Korean makers at 50% utilization, CATL at 90%. Separate EV from ESS and the real opportunity emerges. Value chain margin structure, positioning matrix, scenario analysis, and pre-mortem risks.

May 29, 2026

The secondary battery industry is not monolithic. EV batteries are in the Trough of Disillusionment — Korean battery makers at ~50% utilization under CATL/BYD cost pressure. ESS batteries, meanwhile, are entering an acceleration curve driven by exploding AI data center power demand. FEOC regulations effectively wall off Chinese batteries from the US market, making Korean makers' 170GWh+ ESS order backlog real value. Core thesis: companies that demonstrate proven ESS pivot execution inside the FEOC shield will capture non-Chinese market margins.

Market Size

Global secondary battery market: ~$140B in 2025 → $277B projected by 2033 (CAGR ~8.5%). Structure: EV ~70% + ESS ~20% + small form factor ~10%. US ESS market: 51GWh (2025) → 148GWh (2030), CAGR +20%.

Key Trends

ESS Overtaking EV as the Growth Axis

In 2025, China's ESS exports overtook EV exports for the first time ($66B vs $54B). AI data center power demand surging 2× from 420TWh (2024) to 940TWh (2030) puts ESS in structural demand explosion territory. LFP batteries are rapidly becoming the ESS standard.

FEOC Rules — The Shield for Non-Chinese Supply Chains

FEOC rule tightening blocked ~40GWh of Chinese cell supply plans in 2025. Chinese LFP is being effectively excluded from the US ESS market, making Korean makers' North American production footprints structurally valuable. AMPC (45X) credits of $35/kWh (cell) and $10/kWh (module) are Korean makers' key profit source.

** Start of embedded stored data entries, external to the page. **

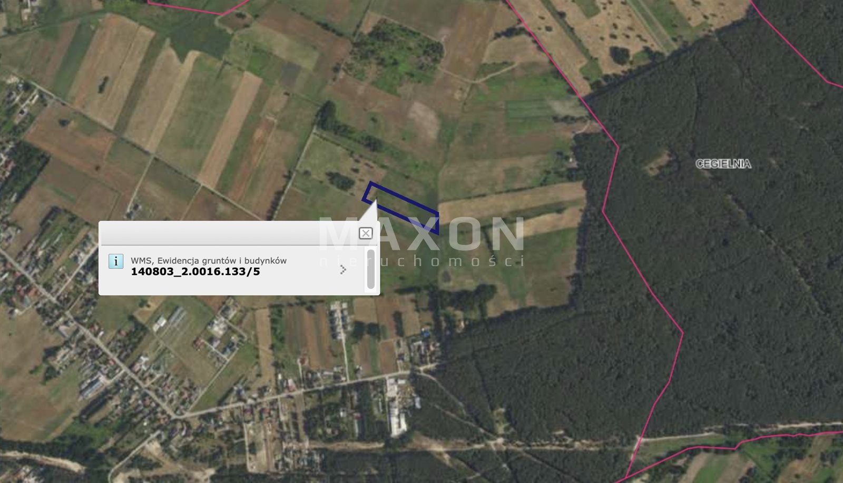
Task: Click the white empty area beneath parcel number
Action: [x=232, y=286]
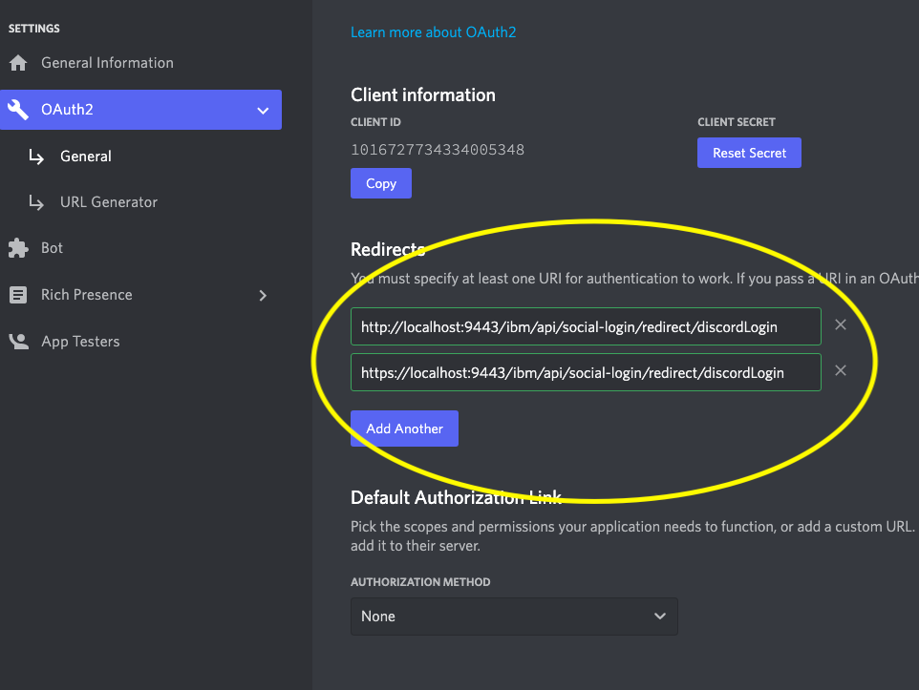The image size is (919, 690).
Task: Click into the https redirect URI field
Action: pos(585,372)
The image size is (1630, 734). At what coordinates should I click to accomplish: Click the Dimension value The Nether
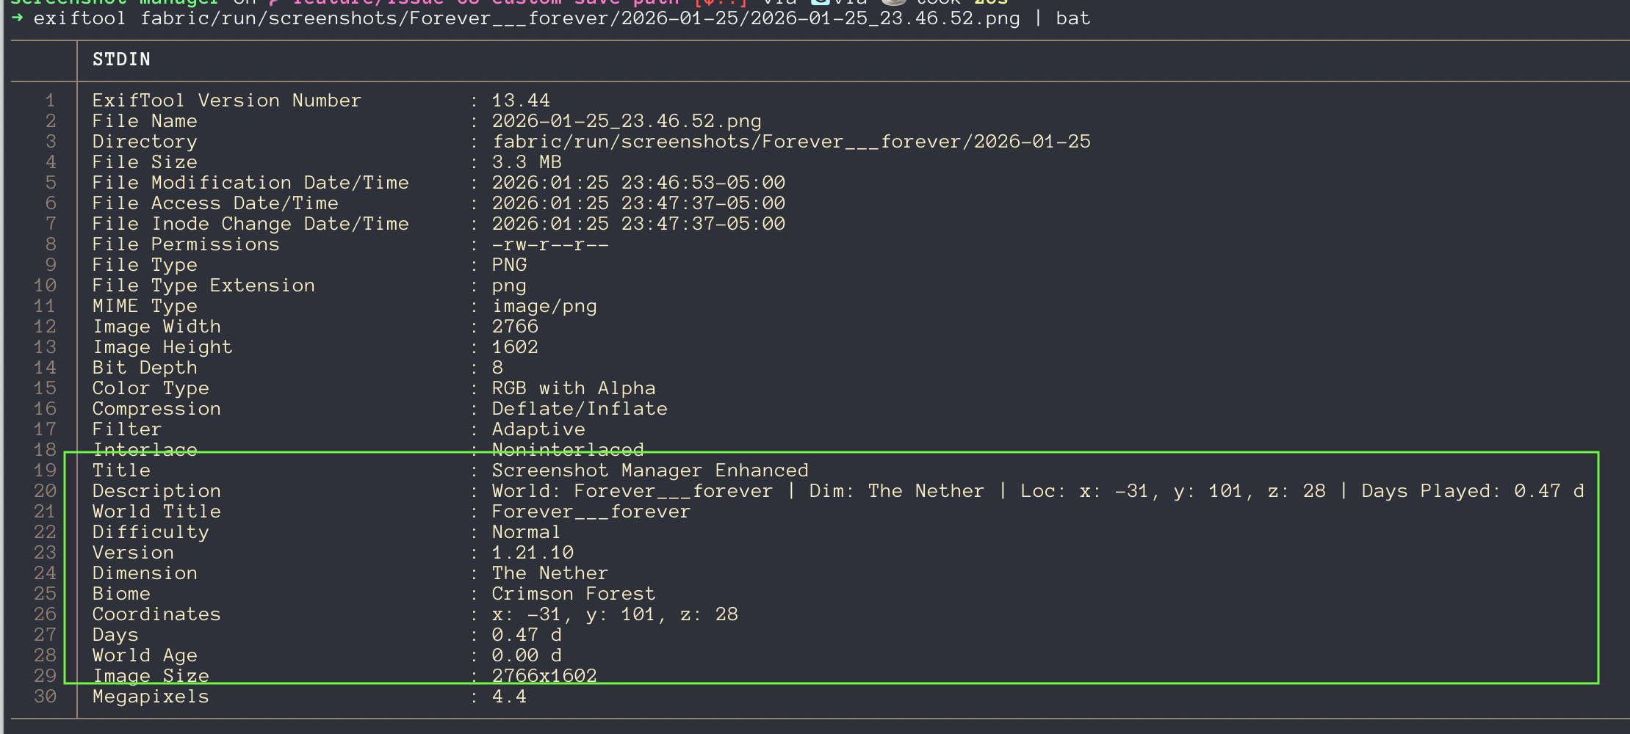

LFP vs NCM — The Winner of the Standard War

LFP (lithium iron phosphate) is now the de facto standard for ESS and mass-market EVs. China controls 95%+ of prismatic LFP and continues driving costs down, while Korean NCM strategy is narrowing to premium EVs and high-energy-density markets. However, in the US ESS market, FEOC rules give Korean LFP supply real value.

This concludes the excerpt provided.